If so it needs perfectly good wood, old timber is often not ideal. The old Sikkens Rubbol AZ was a 4-5yr overcoatable paint (by year 4 it was chalking). Then Sikkens extended the range with some super long life paints **BUT** at the expense of being very intolerant of older timber re movement, level of denaturing, pre-existing moisture content etc. Adhesion to old primers can be suspect I noticed (used it in a few places).

#2 - This will be the new lower VOC paints?
To be honest, they are not as good as the old "destroy your sinuses" Sikkens. The old Onol Express is gone too re very high VOC.
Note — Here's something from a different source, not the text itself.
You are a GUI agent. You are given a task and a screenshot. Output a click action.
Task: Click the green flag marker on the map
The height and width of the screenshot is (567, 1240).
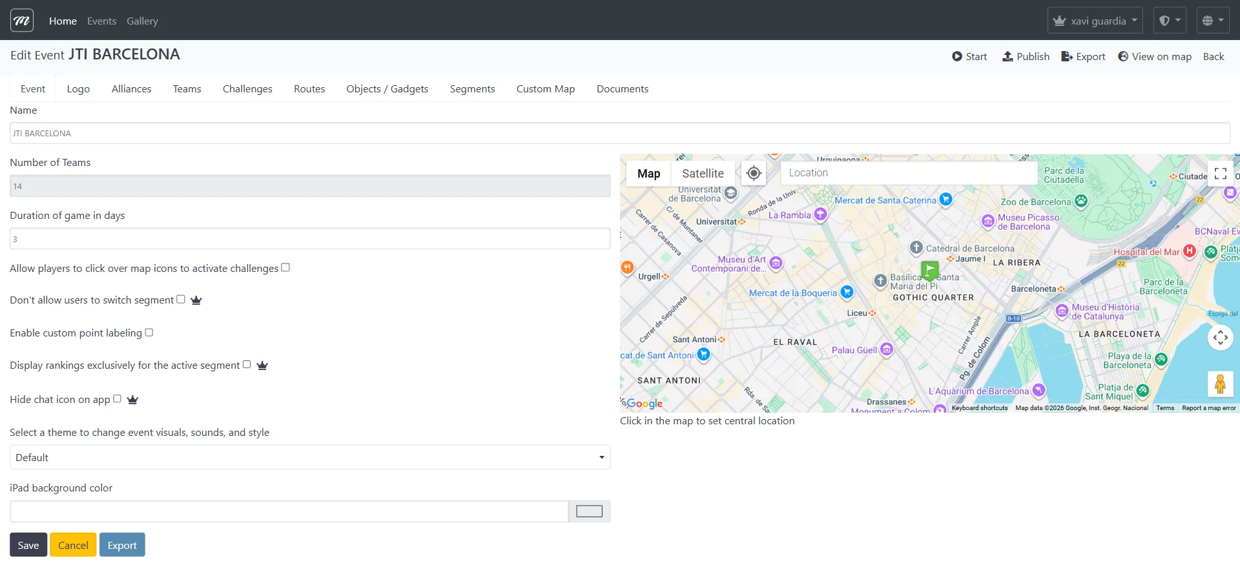(x=929, y=269)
The key benefit of the Sikkens paint was overcoatable, but diminishing tolerance to wood quality as you pushed the lifespan higher. The key benefit of (say) Weathershield was quite tolerant to wood condition, but flaked off and wood nearly always wet when stripped off in summer, and not overcoatable.

Both Weathershield and Sikkens have taken a bashing from the new low VOC rules - it affected them in different ways (Weathershield lost its good primer and the white could blow up on you turning yellow, Sikkens as above).

Unfortunately EU is run by Melons, and as such they must live in a separate universe to the rest of us... or use linseed oil paints with a lot of titanium dioxide.